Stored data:
- Opening Delimiter -
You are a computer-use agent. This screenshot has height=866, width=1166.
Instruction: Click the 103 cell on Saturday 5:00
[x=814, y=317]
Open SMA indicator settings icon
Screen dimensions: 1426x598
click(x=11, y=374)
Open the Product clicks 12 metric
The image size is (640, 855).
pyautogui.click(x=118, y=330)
- Closing Delimiter -
**ASSIGNMENT:** Go through the records and repeat each one exactly as written.

**REPLY:**
You are a computer-use agent. This screenshot has height=866, width=1166.
Instruction: Click the 103 cell on Saturday 5:00
[x=814, y=317]
Open SMA indicator settings icon
Screen dimensions: 1426x598
click(x=11, y=374)
Open the Product clicks 12 metric
The image size is (640, 855).
pyautogui.click(x=118, y=330)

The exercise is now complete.